(Stored dataset items)
:::::
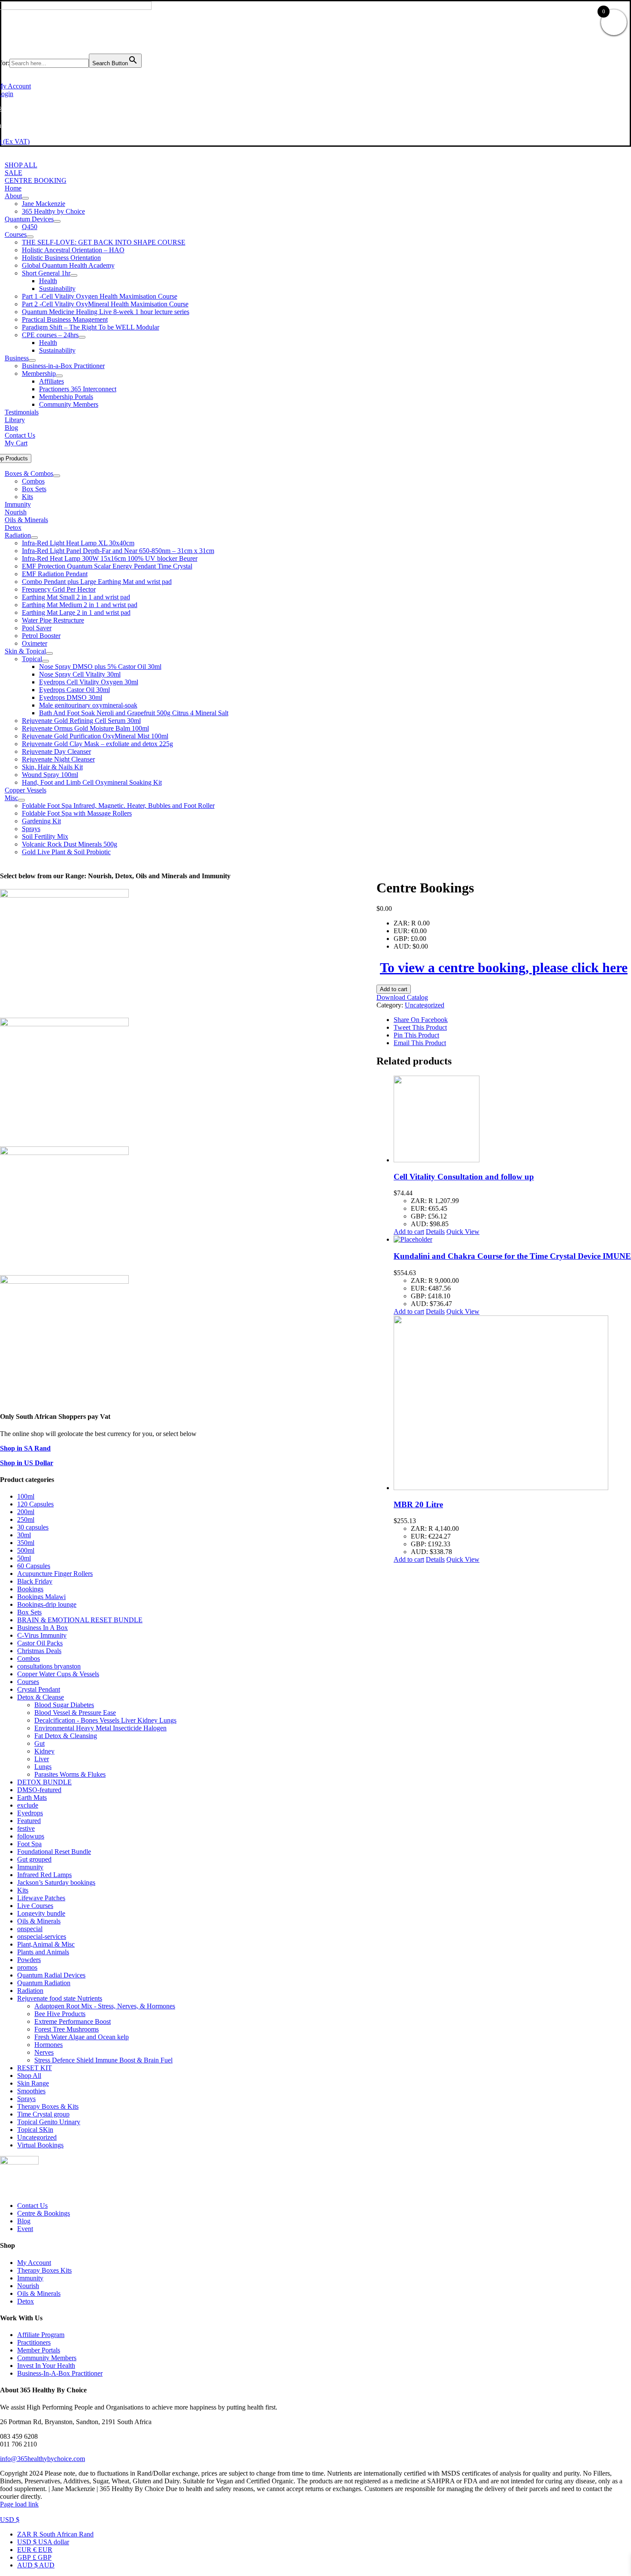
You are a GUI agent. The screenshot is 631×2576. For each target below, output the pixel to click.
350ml (25, 1542)
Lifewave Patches (41, 1898)
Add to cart (393, 989)
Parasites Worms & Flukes (70, 1774)
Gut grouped (34, 1859)
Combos (28, 1658)
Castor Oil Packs (40, 1643)
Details (435, 1231)
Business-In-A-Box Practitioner (60, 2373)
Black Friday (34, 1581)
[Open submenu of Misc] (21, 800)
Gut (39, 1743)
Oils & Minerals (39, 1921)
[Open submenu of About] (25, 198)
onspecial (29, 1928)
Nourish (28, 2285)
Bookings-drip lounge (46, 1604)
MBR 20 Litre (418, 1504)
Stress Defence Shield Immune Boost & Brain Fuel (103, 2060)
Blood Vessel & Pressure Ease (75, 1712)
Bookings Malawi (41, 1596)
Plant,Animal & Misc (46, 1944)
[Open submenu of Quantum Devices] (57, 221)
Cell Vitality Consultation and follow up (464, 1176)
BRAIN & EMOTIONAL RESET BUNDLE (80, 1620)
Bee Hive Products (59, 2013)
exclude (27, 1805)
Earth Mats (32, 1797)
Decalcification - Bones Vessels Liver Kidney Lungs (105, 1720)
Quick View (462, 1231)
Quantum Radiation (43, 1982)
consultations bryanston (49, 1666)
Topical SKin (35, 2129)
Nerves (44, 2052)
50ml (24, 1558)
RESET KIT (34, 2067)
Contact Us (32, 2205)
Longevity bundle (41, 1913)
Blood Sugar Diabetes (64, 1704)
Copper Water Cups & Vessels (58, 1674)
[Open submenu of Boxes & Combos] (56, 476)
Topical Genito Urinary (48, 2122)
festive (26, 1828)
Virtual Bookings (40, 2145)
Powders (29, 1959)
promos (27, 1967)
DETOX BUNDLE (44, 1782)
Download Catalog (402, 997)
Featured (29, 1820)
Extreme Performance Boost (72, 2021)
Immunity (30, 1867)
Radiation (30, 1990)
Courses (28, 1681)
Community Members (46, 2357)
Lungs (43, 1766)
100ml (25, 1496)
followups (30, 1836)
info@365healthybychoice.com (42, 2458)
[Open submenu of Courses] (30, 237)
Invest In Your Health (46, 2365)
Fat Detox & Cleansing (65, 1735)
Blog (23, 2221)
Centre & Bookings (43, 2213)
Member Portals (38, 2350)
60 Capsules (33, 1565)
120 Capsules (35, 1504)
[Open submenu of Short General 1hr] (73, 275)
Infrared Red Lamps (44, 1874)
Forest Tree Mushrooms (66, 2029)
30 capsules (33, 1527)
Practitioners (34, 2342)
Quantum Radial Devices (51, 1975)
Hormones (48, 2044)
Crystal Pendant (38, 1689)
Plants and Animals (43, 1952)
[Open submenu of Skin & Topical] (49, 653)
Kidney (44, 1751)
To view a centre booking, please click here (504, 967)
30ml (24, 1535)
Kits (22, 1890)
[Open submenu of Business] (32, 360)
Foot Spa (29, 1843)
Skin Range (33, 2083)
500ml (25, 1550)
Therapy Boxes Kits (44, 2270)
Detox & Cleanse (40, 1697)
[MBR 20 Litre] (512, 1403)
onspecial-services (41, 1936)
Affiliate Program (40, 2334)
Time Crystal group (43, 2114)
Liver (41, 1759)
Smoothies (31, 2091)
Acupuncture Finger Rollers (55, 1573)
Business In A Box (42, 1627)
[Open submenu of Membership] (59, 376)
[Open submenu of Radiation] (34, 537)
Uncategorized (424, 1005)
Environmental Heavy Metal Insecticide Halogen (100, 1728)
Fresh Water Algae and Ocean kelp (81, 2037)
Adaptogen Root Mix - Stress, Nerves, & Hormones (104, 2006)
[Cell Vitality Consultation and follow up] (512, 1120)
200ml (25, 1511)
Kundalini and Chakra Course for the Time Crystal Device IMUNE (512, 1256)
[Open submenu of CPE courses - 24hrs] (82, 337)
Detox (25, 2301)
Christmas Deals (39, 1650)
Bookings (30, 1589)
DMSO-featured (39, 1789)
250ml (25, 1519)
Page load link (19, 2504)
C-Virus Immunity (42, 1635)
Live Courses (35, 1905)
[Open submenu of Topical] (45, 661)
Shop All (29, 2075)
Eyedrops (30, 1813)
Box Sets (29, 1612)
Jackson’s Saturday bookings (56, 1882)
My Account (34, 2262)
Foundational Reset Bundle (54, 1851)
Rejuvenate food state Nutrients (59, 1998)
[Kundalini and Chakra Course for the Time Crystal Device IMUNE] (512, 1239)
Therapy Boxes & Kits (48, 2106)
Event (25, 2228)
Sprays (26, 2098)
:::::
AIM OF THE TASK » Retype all the entries word for word; the pictures stay out.

YOUR SOLUTION »
You are a GUI agent. The screenshot is 631×2576. For each target below, output the pixel to click.
350ml (25, 1542)
Lifewave Patches (41, 1898)
Add to cart (393, 989)
Parasites Worms & Flukes (70, 1774)
Gut grouped (34, 1859)
Combos (28, 1658)
Castor Oil Packs (40, 1643)
Details (435, 1231)
Business-In-A-Box Practitioner (60, 2373)
Black Friday (34, 1581)
[Open submenu of Misc] (21, 800)
Gut (39, 1743)
Oils & Minerals (39, 1921)
[Open submenu of About] (25, 198)
onspecial (29, 1928)
Nourish (28, 2285)
Bookings-drip lounge (46, 1604)
MBR 20 Litre (418, 1504)
Stress Defence Shield Immune Boost & Brain Fuel (103, 2060)
Blood Vessel & Pressure Ease (75, 1712)
Bookings Malawi (41, 1596)
Plant,Animal & Misc (46, 1944)
[Open submenu of Quantum Devices] (57, 221)
Cell Vitality Consultation and follow up (464, 1176)
BRAIN & EMOTIONAL RESET BUNDLE (80, 1620)
Bee Hive Products (59, 2013)
exclude (27, 1805)
Earth Mats (32, 1797)
Decalcification - Bones Vessels Liver Kidney Lungs (105, 1720)
Quick View (462, 1231)
Quantum Radiation (43, 1982)
consultations bryanston (49, 1666)
Topical SKin (35, 2129)
Nerves (44, 2052)
50ml (24, 1558)
RESET KIT (34, 2067)
Contact Us (32, 2205)
Longevity bundle (41, 1913)
Blood Sugar Diabetes (64, 1704)
Copper Water Cups & Vessels (58, 1674)
[Open submenu of Boxes & Combos] (56, 476)
Topical Genito Urinary (48, 2122)
festive (26, 1828)
Virtual Bookings (40, 2145)
Powders (29, 1959)
promos (27, 1967)
DETOX BUNDLE (44, 1782)
Download Catalog (402, 997)
Featured (29, 1820)
Extreme Performance Boost (72, 2021)
Immunity (30, 1867)
Radiation (30, 1990)
Courses (28, 1681)
Community Members (46, 2357)
Lungs (43, 1766)
100ml (25, 1496)
followups (30, 1836)
info@365healthybychoice.com (42, 2458)
[Open submenu of Courses] (30, 237)
Invest In Your Health (46, 2365)
Fat Detox & Cleansing (65, 1735)
Blog (23, 2221)
Centre & Bookings (43, 2213)
Member Portals (38, 2350)
60 Capsules (33, 1565)
120 Capsules (35, 1504)
[Open submenu of Short General 1hr] (73, 275)
Infrared Red Lamps (44, 1874)
Forest Tree Mushrooms (66, 2029)
30 capsules (33, 1527)
Practitioners (34, 2342)
Quantum Radial Devices (51, 1975)
Hormones (48, 2044)
Crystal Pendant (38, 1689)
Plants and Animals (43, 1952)
[Open submenu of Skin & Topical] (49, 653)
Kidney (44, 1751)
To view a centre booking, please click here (504, 967)
30ml (24, 1535)
Kits (22, 1890)
[Open submenu of Business] (32, 360)
Foot Spa (29, 1843)
Skin Range (33, 2083)
500ml (25, 1550)
Therapy Boxes Kits (44, 2270)
Detox & Cleanse (40, 1697)
[MBR 20 Litre] (512, 1403)
onspecial-services (41, 1936)
Affiliate Program (40, 2334)
Time Crystal group (43, 2114)
Liver (41, 1759)
Smoothies (31, 2091)
Acupuncture Finger Rollers (55, 1573)
Business In A Box (42, 1627)
[Open submenu of Membership] (59, 376)
[Open submenu of Radiation] (34, 537)
Uncategorized (424, 1005)
Environmental Heavy Metal Insecticide Halogen (100, 1728)
Fresh Water Algae and Ocean kelp (81, 2037)
Adaptogen Root Mix - Stress, Nerves, & Hormones (104, 2006)
[Cell Vitality Consultation and follow up] (512, 1120)
200ml (25, 1511)
Kundalini and Chakra Course for the Time Crystal Device IMUNE (512, 1256)
[Open submenu of CPE courses - 24hrs] (82, 337)
Detox (25, 2301)
Christmas Deals (39, 1650)
Bookings (30, 1589)
DMSO-featured (39, 1789)
250ml (25, 1519)
Page load link (19, 2504)
C-Virus Immunity (42, 1635)
Live Courses (35, 1905)
[Open submenu of Topical] (45, 661)
Shop All (29, 2075)
Eyedrops (30, 1813)
Box Sets (29, 1612)
Jackson’s Saturday bookings (56, 1882)
My Account (34, 2262)
Foundational Reset Bundle (54, 1851)
Rejuvenate food state Nutrients (59, 1998)
[Kundalini and Chakra Course for the Time Crystal Device IMUNE] (512, 1239)
Therapy Boxes & Kits (48, 2106)
Event (25, 2228)
Sprays (26, 2098)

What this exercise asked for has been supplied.